Sea rescue services from the Canadian city of Halifax found and recovered 10 bodies from a Spanish fishing trawler that sank in rough sea off the eastern coast of Canada, the services said late on Tuesday, though 11 of the crew are still missing.
"Regrettably, Joint Rescue Coordination Center (JRCC) Halifax can confirm that an additional three deceased individuals have been recovered from the sunken fishing vessel," the centre said on its Twitter account. Earlier, it announced the recovery of seven bodies.
The vessel, the Villa de Pitanxo, with a crew of 24 comprising 16 Spaniards, five Peruvians and three Ghanaians, launched a distress beacon at 0424 GMT, Spain's fisheries ministry said.
It sank around 450 km (280 miles) east-southeast of Newfoundland, the ministry said.
"Seven people have been found dead," said Alberto Nunez Feijoo, the leader of Spain's Galicia region where the vessel and several of its crew were from.
"There were two Galician fishing boats in the area, and they are the ones that have recovered most of those bodies," he told reporters.
Rescuers had sighted four of the vessel's life rafts.

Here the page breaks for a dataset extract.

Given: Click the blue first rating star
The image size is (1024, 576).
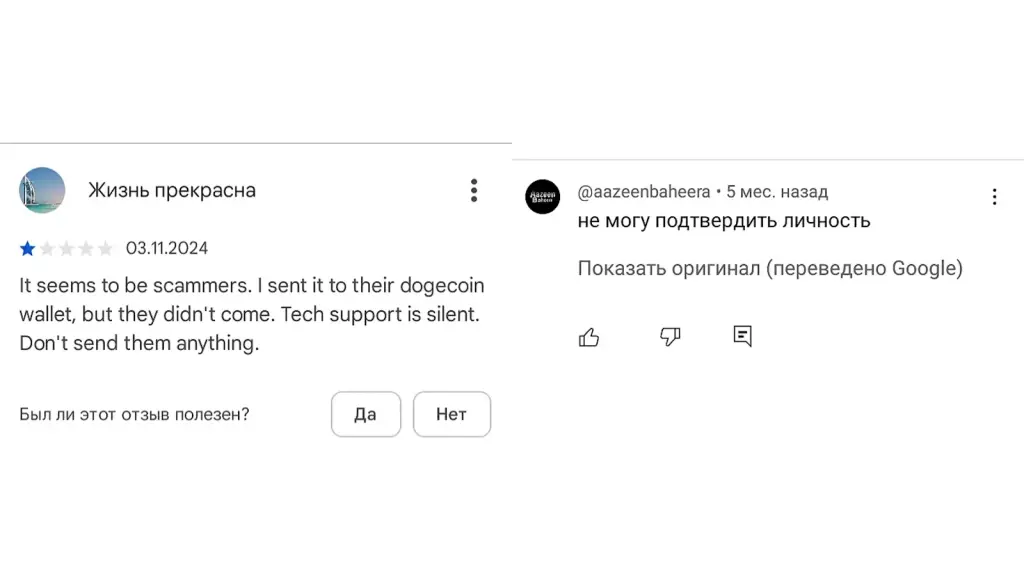Looking at the screenshot, I should coord(27,249).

They had been able to get to three and were still trying to reach the fourth, national government official Maica Larriba said.

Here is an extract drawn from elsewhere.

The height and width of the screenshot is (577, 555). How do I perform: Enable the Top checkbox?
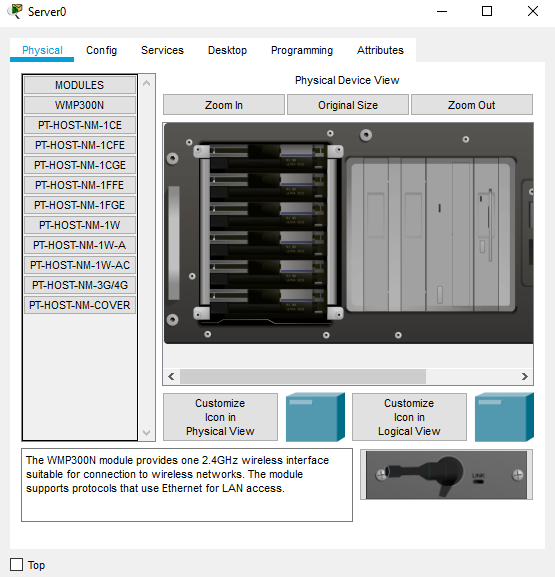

"Two were completely empty and in one of them were just three survivors in a state of hypothermic shock because the temperature of the water is terrible, very low," she said.
A Canadian rescue mission was also launched, with the Joint Rescue Coordination Center (JRCC) Halifax deploying fishing vessels, a rescue ship and a helicopter.
Nores Marin, the Villa de Pitanxo's owners, declined to comment.
Based in the city of Pontevedra in the northwestern region of Galicia, the Nores Group has fishing vessels operating in the South Atlantic, off the Canadian coast and between Mauritania and Guinea-Bissau.
Refinitiv data showed the Villa del Pitanxo left the Galician port of Vigo on Jan. 26.